После этого прошло много времени, и однажды я нашел два желудя на своем сиденье в поезде. Возможно, кто-то из детей забыл их собрать. Я подумал о своих собственных детях, ведь у меня их двое. И меня посетила мысль, с особым эмоциональным накалом, что я должен посадить эти два желудя для своих собственных детей, и чтобы деревья были одного возраста с детьми. Я спрятал орехи в свой ранец, и эта мысль еще долго не выходила у меня из головы, даже после того, как я вернулся домой. Но потом орехи исчезли. Я искал их весь вечер и весь следующий день. Но они исчезли полностью. Забыть их было невозможно. Даже сегодня я не могу полностью избавиться от ощущения, что в исчезновении этих двух желудей было что-то очень странное.
СЕНТИМЕНТАЛЬНОСТЬ — ЭТО НАЧАЛО
Есть люди, которые лелеют веру в то, что они никогда не были сентиментальными, и еще больше тех, кто убежден, что только они сами были такими. Те, кто действительно постоянно сентиментален, — совсем другое дело.

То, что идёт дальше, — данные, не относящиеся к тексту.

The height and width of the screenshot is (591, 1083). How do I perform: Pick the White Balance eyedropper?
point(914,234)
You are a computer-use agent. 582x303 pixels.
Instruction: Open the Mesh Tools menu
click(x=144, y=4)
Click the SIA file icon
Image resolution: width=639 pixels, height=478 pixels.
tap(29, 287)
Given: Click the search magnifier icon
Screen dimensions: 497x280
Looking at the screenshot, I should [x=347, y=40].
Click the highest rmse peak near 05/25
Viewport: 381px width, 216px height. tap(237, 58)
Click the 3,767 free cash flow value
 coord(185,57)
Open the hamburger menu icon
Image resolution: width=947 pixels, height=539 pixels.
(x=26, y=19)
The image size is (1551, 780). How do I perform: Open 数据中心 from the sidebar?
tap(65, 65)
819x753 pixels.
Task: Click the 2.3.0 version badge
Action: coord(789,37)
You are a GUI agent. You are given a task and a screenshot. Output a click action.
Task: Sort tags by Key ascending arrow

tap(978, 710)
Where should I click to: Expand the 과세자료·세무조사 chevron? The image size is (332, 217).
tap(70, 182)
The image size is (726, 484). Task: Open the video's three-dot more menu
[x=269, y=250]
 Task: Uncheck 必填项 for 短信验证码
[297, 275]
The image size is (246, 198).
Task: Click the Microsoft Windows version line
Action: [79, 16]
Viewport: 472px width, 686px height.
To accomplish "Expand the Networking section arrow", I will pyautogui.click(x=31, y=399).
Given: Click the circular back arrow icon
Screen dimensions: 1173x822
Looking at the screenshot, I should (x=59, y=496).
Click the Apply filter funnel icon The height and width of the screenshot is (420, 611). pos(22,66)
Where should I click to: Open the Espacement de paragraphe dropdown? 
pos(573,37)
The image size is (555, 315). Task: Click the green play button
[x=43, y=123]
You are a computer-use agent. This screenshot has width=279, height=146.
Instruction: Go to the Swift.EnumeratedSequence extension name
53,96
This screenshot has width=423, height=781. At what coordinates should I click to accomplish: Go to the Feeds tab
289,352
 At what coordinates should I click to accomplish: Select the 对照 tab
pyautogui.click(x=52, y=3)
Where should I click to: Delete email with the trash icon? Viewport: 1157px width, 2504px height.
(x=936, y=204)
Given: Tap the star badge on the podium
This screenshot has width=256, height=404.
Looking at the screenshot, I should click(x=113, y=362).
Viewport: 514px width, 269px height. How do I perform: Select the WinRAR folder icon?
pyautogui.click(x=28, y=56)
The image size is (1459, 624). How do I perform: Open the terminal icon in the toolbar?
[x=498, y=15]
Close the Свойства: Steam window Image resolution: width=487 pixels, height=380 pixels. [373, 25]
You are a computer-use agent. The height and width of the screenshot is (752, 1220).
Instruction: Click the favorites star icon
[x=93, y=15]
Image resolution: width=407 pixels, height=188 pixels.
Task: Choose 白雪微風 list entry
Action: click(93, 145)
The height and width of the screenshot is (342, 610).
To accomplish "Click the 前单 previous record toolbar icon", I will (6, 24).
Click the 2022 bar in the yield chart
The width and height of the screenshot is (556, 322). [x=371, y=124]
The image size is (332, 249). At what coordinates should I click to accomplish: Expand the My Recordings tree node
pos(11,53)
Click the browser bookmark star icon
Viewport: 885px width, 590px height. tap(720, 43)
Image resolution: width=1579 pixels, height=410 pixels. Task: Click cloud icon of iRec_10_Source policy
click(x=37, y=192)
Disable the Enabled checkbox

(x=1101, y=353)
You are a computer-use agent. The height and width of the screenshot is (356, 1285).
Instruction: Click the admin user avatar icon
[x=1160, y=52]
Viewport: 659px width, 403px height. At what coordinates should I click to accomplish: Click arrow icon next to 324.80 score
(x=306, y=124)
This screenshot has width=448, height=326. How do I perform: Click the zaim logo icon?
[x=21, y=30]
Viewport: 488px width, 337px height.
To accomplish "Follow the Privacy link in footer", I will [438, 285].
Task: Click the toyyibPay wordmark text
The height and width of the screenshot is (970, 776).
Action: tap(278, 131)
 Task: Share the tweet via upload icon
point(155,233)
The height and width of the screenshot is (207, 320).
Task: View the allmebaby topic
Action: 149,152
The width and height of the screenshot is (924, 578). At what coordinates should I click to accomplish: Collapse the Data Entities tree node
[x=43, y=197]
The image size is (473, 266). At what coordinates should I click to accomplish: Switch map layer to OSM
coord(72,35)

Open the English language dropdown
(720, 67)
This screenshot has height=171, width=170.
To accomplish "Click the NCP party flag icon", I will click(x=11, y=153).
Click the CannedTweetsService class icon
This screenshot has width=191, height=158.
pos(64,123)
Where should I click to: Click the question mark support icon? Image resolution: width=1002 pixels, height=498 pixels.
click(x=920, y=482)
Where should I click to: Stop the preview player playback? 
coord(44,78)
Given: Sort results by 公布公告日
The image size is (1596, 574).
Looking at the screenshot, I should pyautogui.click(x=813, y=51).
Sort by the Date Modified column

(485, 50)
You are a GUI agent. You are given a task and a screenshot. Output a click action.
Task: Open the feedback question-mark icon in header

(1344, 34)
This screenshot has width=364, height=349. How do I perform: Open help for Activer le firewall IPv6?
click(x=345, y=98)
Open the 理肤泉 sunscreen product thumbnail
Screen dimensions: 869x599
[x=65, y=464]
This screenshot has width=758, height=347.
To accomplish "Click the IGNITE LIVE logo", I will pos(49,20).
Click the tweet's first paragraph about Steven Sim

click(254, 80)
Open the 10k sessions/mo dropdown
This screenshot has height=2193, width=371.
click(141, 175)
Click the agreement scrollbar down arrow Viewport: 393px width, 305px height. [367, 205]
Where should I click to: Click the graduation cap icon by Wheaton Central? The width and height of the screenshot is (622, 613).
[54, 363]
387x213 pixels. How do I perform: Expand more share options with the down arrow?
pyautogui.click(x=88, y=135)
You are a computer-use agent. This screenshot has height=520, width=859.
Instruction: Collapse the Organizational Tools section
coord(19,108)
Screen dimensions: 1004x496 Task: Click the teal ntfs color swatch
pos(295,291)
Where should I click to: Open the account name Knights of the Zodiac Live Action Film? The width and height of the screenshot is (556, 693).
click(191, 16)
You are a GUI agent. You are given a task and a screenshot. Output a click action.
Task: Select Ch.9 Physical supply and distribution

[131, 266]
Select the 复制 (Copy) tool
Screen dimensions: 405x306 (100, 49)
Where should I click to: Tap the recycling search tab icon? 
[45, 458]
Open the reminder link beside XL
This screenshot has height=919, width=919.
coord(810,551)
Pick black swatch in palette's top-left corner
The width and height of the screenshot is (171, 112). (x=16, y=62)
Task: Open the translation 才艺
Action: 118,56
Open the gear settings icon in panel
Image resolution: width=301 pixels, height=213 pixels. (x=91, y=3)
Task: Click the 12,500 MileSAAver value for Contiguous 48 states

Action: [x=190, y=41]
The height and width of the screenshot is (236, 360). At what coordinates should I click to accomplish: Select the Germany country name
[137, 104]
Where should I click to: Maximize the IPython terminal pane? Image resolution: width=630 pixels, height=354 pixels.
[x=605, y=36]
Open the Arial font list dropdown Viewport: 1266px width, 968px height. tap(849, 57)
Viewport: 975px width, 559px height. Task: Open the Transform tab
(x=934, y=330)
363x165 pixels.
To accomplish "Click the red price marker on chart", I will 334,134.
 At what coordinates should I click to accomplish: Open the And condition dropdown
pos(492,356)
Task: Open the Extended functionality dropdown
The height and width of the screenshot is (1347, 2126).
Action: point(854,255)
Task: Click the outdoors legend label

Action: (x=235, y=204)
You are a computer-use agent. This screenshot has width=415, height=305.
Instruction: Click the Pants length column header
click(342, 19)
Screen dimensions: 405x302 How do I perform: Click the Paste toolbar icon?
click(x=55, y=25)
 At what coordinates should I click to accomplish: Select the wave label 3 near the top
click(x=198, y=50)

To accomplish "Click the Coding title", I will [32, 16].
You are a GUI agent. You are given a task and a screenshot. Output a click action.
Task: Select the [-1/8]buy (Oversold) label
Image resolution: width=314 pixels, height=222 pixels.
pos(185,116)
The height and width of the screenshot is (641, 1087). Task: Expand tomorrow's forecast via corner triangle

Если я не могу отбросить вопрос о сентиментальности, то это потому, что я считаю ее неотчетливым проявлением нашего самого раннего детства, а также потому, что я сам когда-то поддался ее хватке. Любое объяснение начинается с сентиментальности. Это относится как к великому, так и к малому. Гарриет Бичер-Стоу села и хорошенько поплакала над бедным старым дядей Томом, и заставила весь мир плакать вместе с ней. Ее книга была пищей для размышлений, пока, в конце концов, система не была свергнута. Рабочее движение вначале было сентиментальным, но с тех пор приобрело угрожающие масштабы. «Вертер» и «Хижина дяди Тома» — две отвратительные книги, но однажды они нанесли потрясающий удар. Каждая из них была написана человеком, который в душе был активным сентименталистом (агитатором), и каждая заставила тысячи людей объединиться в движение — намного больше, чем ожидалось от самих книг, которые быстро стали классическими курьезами. Значительная работа сразу же обретает жизненный контекст и забывается, как только достигается ее полезность, после чего она остается как памятник человеческой слабости. С полной справедливостью люди проходят мимо классиков, так называемых великих, Гомера и Шекспира. Что толку от статуй в разгар яростной борьбы? От них нет никакой пользы, и они остаются на своих пьедесталах досыпать время. Вертер был большим достижением, чем Фауст, потому что он побудил целое поколение идти в будущее. Фауст уводит нас хитростью от центральной борьбы и остается исключительно источником средств к существованию для доцентов. Эта превосходная услуга лишена всякой внутренней жизненной силы.
СЕНТИМЕНТАЛЬНЫЙ ДЖЕНТЛЬМЕН
Теперь я расскажу вам об одном сентиментальном джентльмене. Вы, несомненно, предположите, что это я. но это не так, и, более того, он умер. Вероятно, точнее было бы сказать, что когда-то я, должно быть в той или иной степени походил на него, иначе я бы не стал бы обсуждать его сейчас.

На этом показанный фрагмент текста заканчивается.